The discovery of Hippalus, described in § 57, seems to have occurred not long before the author of the Periplus made his voyage. He evidentally feels a deep respect for the discoverer, and goes on to say that “from that time until now” voyages could be made directly across the ocean by the monsoon.

Pliny has but a passing reference to Hippalus, suggesting that between 73 and 77 A. D. when he was writing, the memory of the discoverer had faded somewhat from view.

Assuming 50 A. D. as a date earlier than that which this Periplus can not have been written, we must look next for a limit on the other side.

In § 38 is mentioned “the sea-coast of Scythia” around the mouth of the Indus, and the metropolis of Scythia, Minnagara, which was “subject to Parthian princes at war among themselves.”

In § 41 is mentioned another city Minnagara, which, as indicated in the notes, is simply the Hindu name for “city of the invaders.”

In § 47 is mentioned the “very war-like inland nation of the Bactrians.”

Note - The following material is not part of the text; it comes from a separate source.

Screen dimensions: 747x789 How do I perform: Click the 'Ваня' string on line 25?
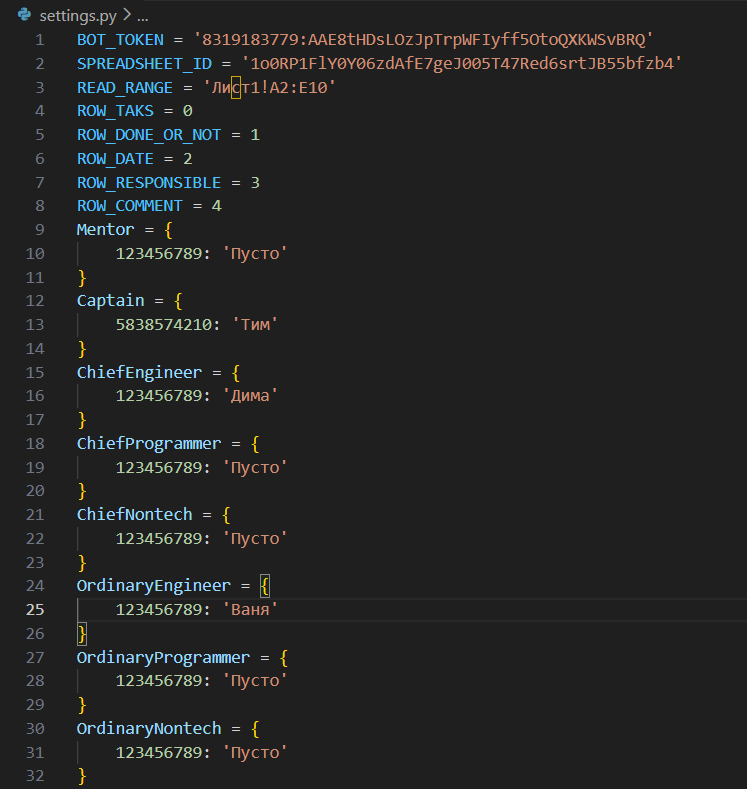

As explained in the notes, the Scythians of the Periplus are the Saka tribe, who had been driven from Eastern Turkestan by the Yueh-chi, and overran Beluchistan, the lower Indus valley, and adjacent parts of the coast of India itself. They submitted to the Parthian Kingdom, of which they formed an important part. Their southern extension under Sandares, the ruler mentioned in § 52, indicates a growing pressure from the Kushan kingdom on the north, but prior to the conquest of this whole country by the Kushans, which occurred soon after 95 A. D. The "war-like nation of the Bactrians" is the tribe of Yueh-chi or Kushans, formerly subject to China, who, after being driven westward by the Huns, overran the Greek kingdom of Bactria and set up there a powerful kingdom which, early in the second century A. D., conquered most of northern India. The conditions in the text indicate a time before this nation had commences its conquests in the valleys of the Indus and the Ganges, and probably before the great defeat of its king Kadphises by the Chinese general Panchao near Khotan, which occurred in 90 A. D. A defeat of this magnitude must certainly have been reported throughout India and would not have led our author to refer to the nation as "very warlike." Thus we arrive at two dates, 90 and 95 A. D., later than which this Periplus can not have been written.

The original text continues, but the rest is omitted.